Work task:
Starting with the line that contains "You are a computer-use" and ending with the last line of the entries, repeat exactly those lines and nothing else, pictures excluded.

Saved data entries
###

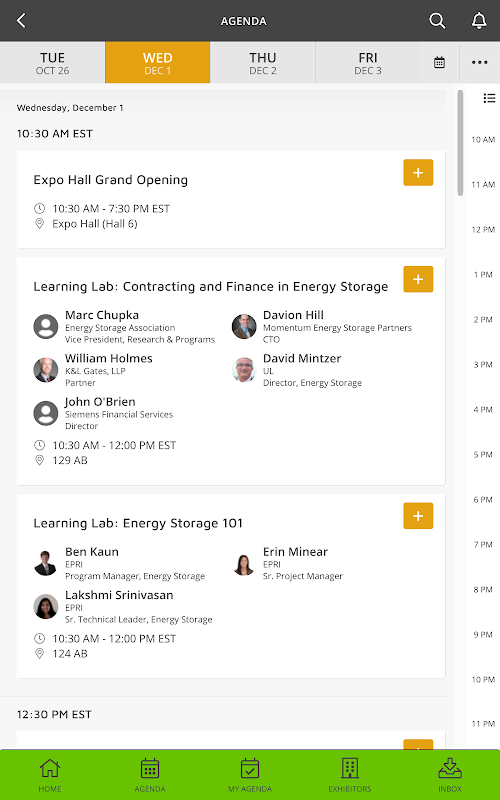Open Exhibitors in bottom bar
The image size is (500, 800).
tap(350, 774)
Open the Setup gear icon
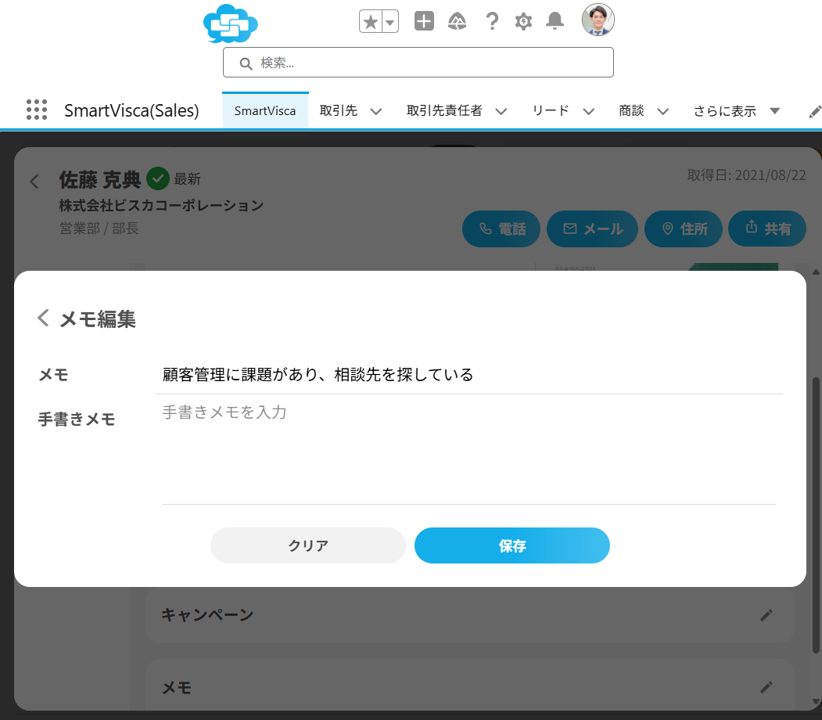 [x=523, y=21]
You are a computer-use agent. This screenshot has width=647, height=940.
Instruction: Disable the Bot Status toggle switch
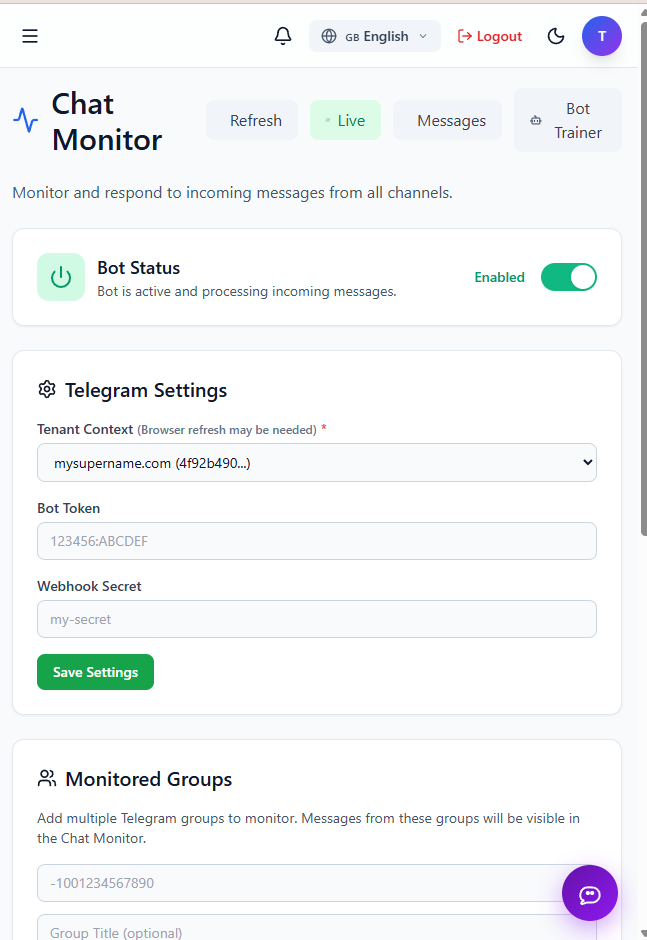pos(568,277)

###

Answer space:
You are a computer-use agent. This screenshot has width=647, height=940.
Instruction: Disable the Bot Status toggle switch
pos(568,277)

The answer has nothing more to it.